I’ve often wondered why CEOs don’t spend 6 hours a month doing the basic administrative tasks they require of their entry-level staff. If the C-suite had to navigate the same 46-step procurement process that their managers do, the software would be replaced by the following Tuesday. But because the people with the power to change the tools are often insulated from using them, the status quo persists. We continue to prioritize the external ‘experience’ while the internal ‘experience’ remains a source of silent, simmering rage.
The Consequence of Friction
Astrid W.J. pointed out something during our last conversation that I haven’t been able to shake. She mentioned that in game design, ‘bad friction’ leads to players finding exploits-shortcuts that bypass the game’s intended path. In a company, bad internal tools lead to ‘shadow IT.’ Employees start using their personal Trello boards, their private Slack channels, and unauthorized Google Sheets just to get their work done without losing their minds. This creates a massive security risk, with sensitive data floating across 126 different unmanaged apps, all because the official company tool was too painful to use.
Per Task
Per Task
We spend millions on ‘culture consultants’ and team-building retreats where we fall backward into each other’s arms, but we won’t spend $236,000 to hire a dedicated UX designer for the internal product team. It’s a bizarre misallocation of empathy. The UI is the culture. The UX is the respect.
Patience is Not Productivity
There is also the myth of the ‘internal user’ being more patient than the ‘external customer.’ This is a dangerous assumption. While it’s true an employee is unlikely to quit their job because a dropdown menu is laggy, the cumulative effect is a slow-motion resignation. They stop caring about the details because the company clearly doesn’t care about the details of their workday. They stop being proactive because the system punishes initiative with 46 extra fields to fill out. The tool becomes a cage, and eventually, the bird stops singing.

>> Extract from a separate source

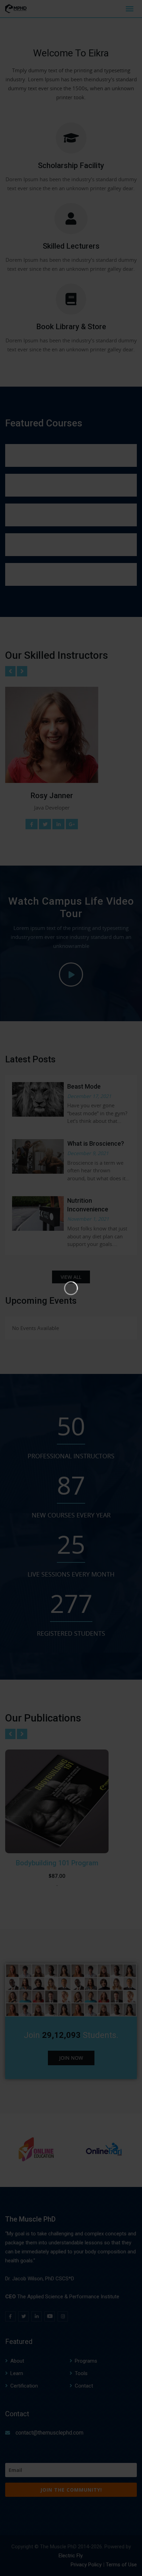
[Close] (135, 6)
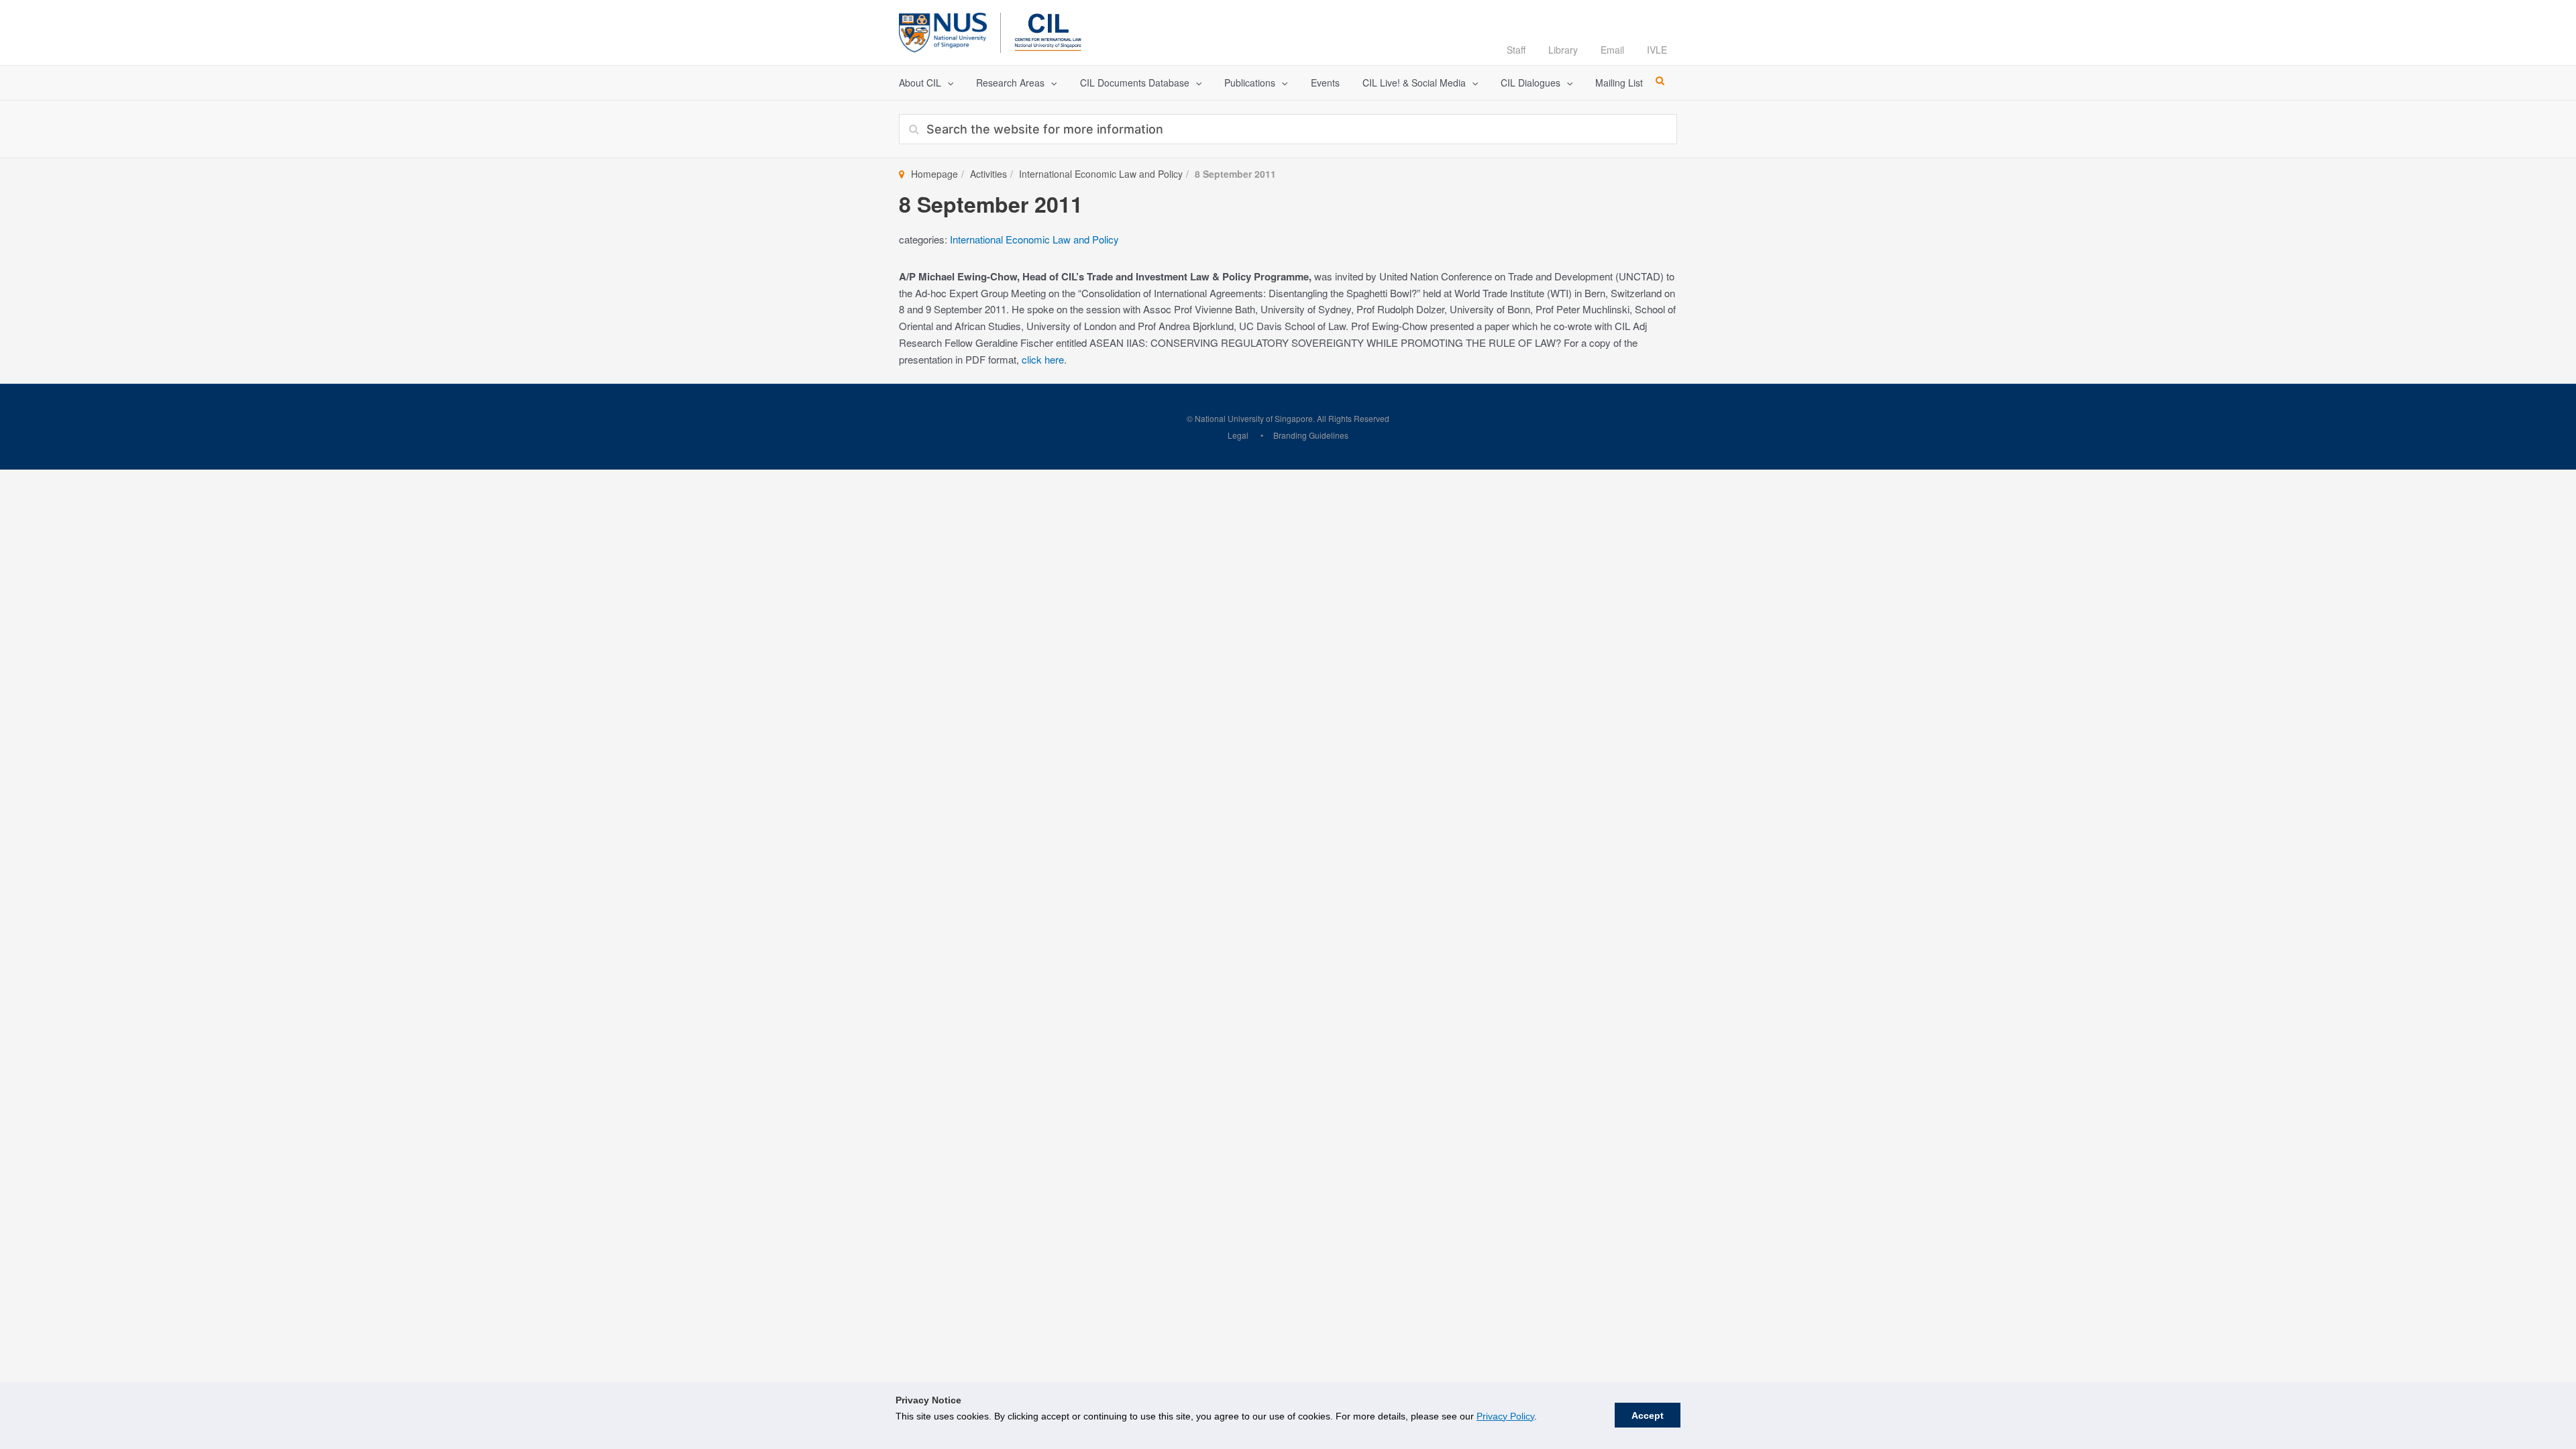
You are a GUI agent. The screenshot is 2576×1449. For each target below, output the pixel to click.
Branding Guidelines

OPTIMIZATION SHIFT: Measure ‘Frustration-to-Output’ Index.
Empower
Clarify
Accelerate
I remember once watching a colleague try to submit a vacation request. The system timed out 6 times. On the 7th try, it gave her an error message in a language that wasn’t even supported by the company. She just sat there, staring at the screen, her hands hovering over the keyboard like she was afraid to touch it again. In that moment, she wasn’t an ‘asset’ or a ‘resource.’ She was a human being whose spirit had been momentarily crushed by a poorly written line of JavaScript. We do this to people 1006 times a day, and then we wonder why ‘quiet quitting’ is a trend.
We need to demand better. We need to stop accepting the ‘Gray Tax’ as a cost of doing business. The next time you see a 16-year-old interface that makes your best employees want to scream, don’t just tell them to put in a ticket. Recognize that the broken tool is a broken promise. It’s a time-to-task ratio that is fundamentally broken.
If we can parallel park a 3-ton SUV into a 16-foot spot on the first try, surely we can build an internal dashboard that doesn’t make us want to throw our laptops out the window. It’s not a matter of technical capability; it’s a matter of priority.